The development of information technology has simplified the exchange of information between different parts of the supply chain. Information quality plays an important role in enhancing supply chain performance. The aim of this research was to explore the relationships between SCM-IT inhibitors, IT enablers, information sharing, and information quality in supply chain management. Data for 183 business units operating in Vlore, Albania during 2017 were analyzed. Direct and mediating or indirect effects were also analyzed. The data were analyzed using partial least squares structural equation modeling (PLS-SEM), an advanced statistical technique with the help of Smart-PLS version 3.2.7. PLS algorithm was used to determine the factor loadings and path coefficients in the theoretical model. The study has concluded that SCM-IT inhibitors have a negative and significant effect on information quality; the mediation effect of information sharing was significant, the mediation effect of IT enablers was significant; however, the multiple mediation effects of IT enablers and information sharing was not significant.

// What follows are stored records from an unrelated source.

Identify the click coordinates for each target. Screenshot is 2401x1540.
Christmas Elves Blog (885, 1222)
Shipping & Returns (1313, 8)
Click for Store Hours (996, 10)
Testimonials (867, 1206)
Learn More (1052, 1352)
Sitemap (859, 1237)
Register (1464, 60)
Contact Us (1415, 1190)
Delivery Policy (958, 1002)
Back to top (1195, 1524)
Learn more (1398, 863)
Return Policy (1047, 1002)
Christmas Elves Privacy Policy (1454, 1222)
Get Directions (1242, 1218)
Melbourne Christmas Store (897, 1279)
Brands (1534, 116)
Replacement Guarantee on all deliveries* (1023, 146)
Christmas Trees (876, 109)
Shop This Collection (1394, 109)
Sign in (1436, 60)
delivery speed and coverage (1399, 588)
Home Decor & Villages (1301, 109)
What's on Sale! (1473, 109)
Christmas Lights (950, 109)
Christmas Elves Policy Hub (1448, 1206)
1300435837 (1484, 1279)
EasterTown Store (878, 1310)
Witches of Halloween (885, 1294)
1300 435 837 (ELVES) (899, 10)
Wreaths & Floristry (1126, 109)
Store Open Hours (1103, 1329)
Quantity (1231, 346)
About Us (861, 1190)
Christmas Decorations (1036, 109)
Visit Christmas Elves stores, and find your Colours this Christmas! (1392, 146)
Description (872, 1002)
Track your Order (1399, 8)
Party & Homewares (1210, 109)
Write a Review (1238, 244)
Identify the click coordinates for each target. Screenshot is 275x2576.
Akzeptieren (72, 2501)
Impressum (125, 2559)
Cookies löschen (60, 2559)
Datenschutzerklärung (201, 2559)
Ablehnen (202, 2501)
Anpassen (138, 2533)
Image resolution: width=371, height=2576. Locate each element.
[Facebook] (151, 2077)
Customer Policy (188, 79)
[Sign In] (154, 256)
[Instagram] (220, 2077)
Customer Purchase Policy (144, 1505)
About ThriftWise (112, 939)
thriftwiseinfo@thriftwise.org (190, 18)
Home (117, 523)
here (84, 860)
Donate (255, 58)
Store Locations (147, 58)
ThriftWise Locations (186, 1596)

These findings are useful for top management and IT specialists of the business units, and also for information technology services and products providers.

Suggested Citation

  • Sheko Alma & Spaho Alma Braimllari, 2018. "Information Technology Inhibitors and Information Quality in Supply Chain Management: A PLS-SEM Analysis," Academic Journal of Interdisciplinary Studies, Sciendo, vol. 7(3), pages 125-138, November.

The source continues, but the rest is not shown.